The Text Editor is part of the Ventuz User Interface and is used to edit text, expressions, XML or other textual information. In all of these cases, having to enter or manipulate large amounts of text directly in the Property Editor would be difficult due to its limited screen size, which led to the introduction of this dedicated editor window. The Text Editor is at all times either associated with none or exactly one string property. The value box of this property in the Property Editor will be shaded in a light red color. If a node contains more than one string properties, the selection can be changed by clicking into the respective value field in the Property Editor.
The most common use of the Text Editor is to edit formatted text as for example used by the Block Text node. In this case, the editor looks something like below: The main area is of course reserved to the text input. In the top toolbar are various options that should be familiar to any user that has ever worked with a word processor like the alignment of the text. The majority of these buttons is directly related to properties of the Text Layout node that is selected and any change in the Text Editor is just a quick way of changing the respective property in the Property Editor.

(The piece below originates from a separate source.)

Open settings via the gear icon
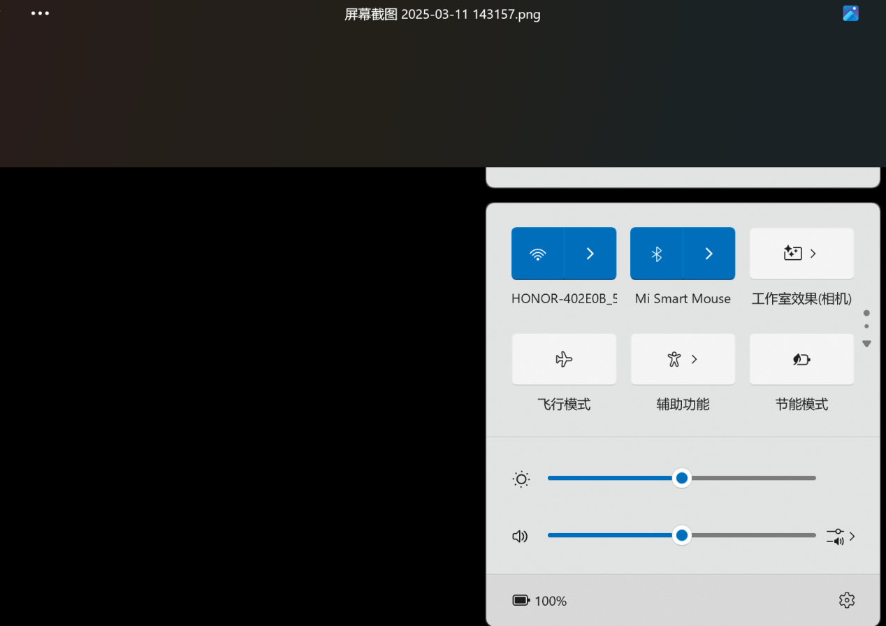886x626 pixels. tap(846, 600)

The bottom toolbar also contains shortcuts to properties usually found in the Property Editor. Depending on the Text Layout node, it can be used to influence the size of the area the layouted text will use, what spacing should be used between lines and so on.
Unlike a word processor application, Ventuz separates the text content from its rendering like a Desktop Publishing application. The Text Editor can be used to specify the plain text as well as layouting information but it cannot be a WYSIWYG editor as it is independent of the actual rendering in 3D.
Editor Options | ||
Large Font | Toggles the size of the text in the text editor between a larger and a smaller font size | |
Word Wrap | Wraps the text to fit the editor | |
Font Options | ||
Font/Typeface | This selects the Font used for the text. When editing Enriched Block Text, this changes the DefaultFont property | |
Horizontal Aligment | ||
Left | Sets the horizontal alignment to Left (Near). In right-to-left reading Far is selected | |
Center | Sets the horizontal alignment to Center | |
Right | Sets the horizontal alignment to Right (Far). In right-to-left reading Near is selected | |
Justify | Sets the horizontal alignment to Justify | |
Character | Sets the horizontal alignment to Character. Lines are aligned to the character specified in the AlignCharacter property | |
Vertical Aligment | ||
First Line | The first line of the text lies on Y = 0 | |
Top | The top boundary of the text lies on Y = 0 | |
Center | The center of the complete text lies on Y = 0 | |
Bottom | The bottom boundary of the text lies on Y = 0 | |
Last Line | The last line of the text lies on Y = 0 | |
Other Layout Options | ||
Kerning | Enables character pair kerning | |
Right To Left | Enables Right-To-Left reading | |
Character Wrapping | Enabled line breaks on characters |
The font used to edit text or string values in the Text Editor can be changed in the Designer Options
Width | Edit the width of the selected Text. In Block Text and Enriched Block Text this modifies the Width property. For Scroll Text the Size property is modified. |
Height | Edit the Height property Block Text and Enriched Block Text |
Char | Edit the CharSpacing property Block Text and Enriched Block Text |
Line | Edit the LineSpacing property Block Text and Enriched Block Text |
When editing string values (as for example for the inputs of String Operation nodes, the interface is reduced by all properties that do not exist compared to Text Layout nodes. As a result, the text editor looks rather sparse and functions as a way to enter plain text.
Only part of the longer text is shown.